Qué hay que hacer:
Transcribe fielmente el fragmento del texto sobre la soledad que va desde "Ningún castigo peor" hasta "en sus filas.", ambos incluidos.

Texto seleccionado:
=-=-=-=-=

Ningún castigo peor que el de la exclusión social. Algunos se van con los malos, no porque los prefieran sino, simplemente, porque los buenos no les admiten en sus filas.

Pero la soledad es también una fuente de riqueza personal. Saber recogerse y dispersarse con medida. ¡Ese es el secreto! Nadie en verdad puede vivir solo. Todas las almas conviven entrelazadas. En su libro Yo soy un extraño bucle, Douglas R. Hofstadter explica lógica y poéticamente (y ese contraste es hermoso), aún afectado por la trágica y prematura pérdida de su esposa, cómo vivimos unos en otros, cómo albergamos muchísimos bucles extraños en nuestra cabeza, cómo nuestra alma nace, crece y se desarrolla en contacto con otras almas y cómo incluso puede sobrivir allí, si bien con menos resolución, en el soporte de otro cerebro. Nuestra alma es un complejo software que puede ser emulado por otro hardware. Igual que el encanto de un "nocturno" de Chopin puede deleitar a otros cerebros distintos del ya reducido a polvo de Chopin. Las almas de los amantes, en efecto, tienden a hacerse una sola, y la identidad "un cuerpo, un alma" no deja de ser un dogma simplista. Podemos asimilar los puntos de vista mentales de otras almas; haciéndolo, corregimos y mejoramos nuestro sentido de la realidad.

=-=-=-=-=

Datos proporcionados:

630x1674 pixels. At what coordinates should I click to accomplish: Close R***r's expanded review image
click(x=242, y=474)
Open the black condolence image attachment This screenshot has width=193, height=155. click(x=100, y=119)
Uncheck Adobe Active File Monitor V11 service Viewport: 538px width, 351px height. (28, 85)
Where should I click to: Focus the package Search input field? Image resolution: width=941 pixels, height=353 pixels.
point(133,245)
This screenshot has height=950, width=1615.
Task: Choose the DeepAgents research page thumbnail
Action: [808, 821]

=-=-=-=-=

Resultado del ejercicio:
Ningún castigo peor que el de la exclusión social. Algunos se van con los malos, no porque los prefieran sino, simplemente, porque los buenos no les admiten en sus filas.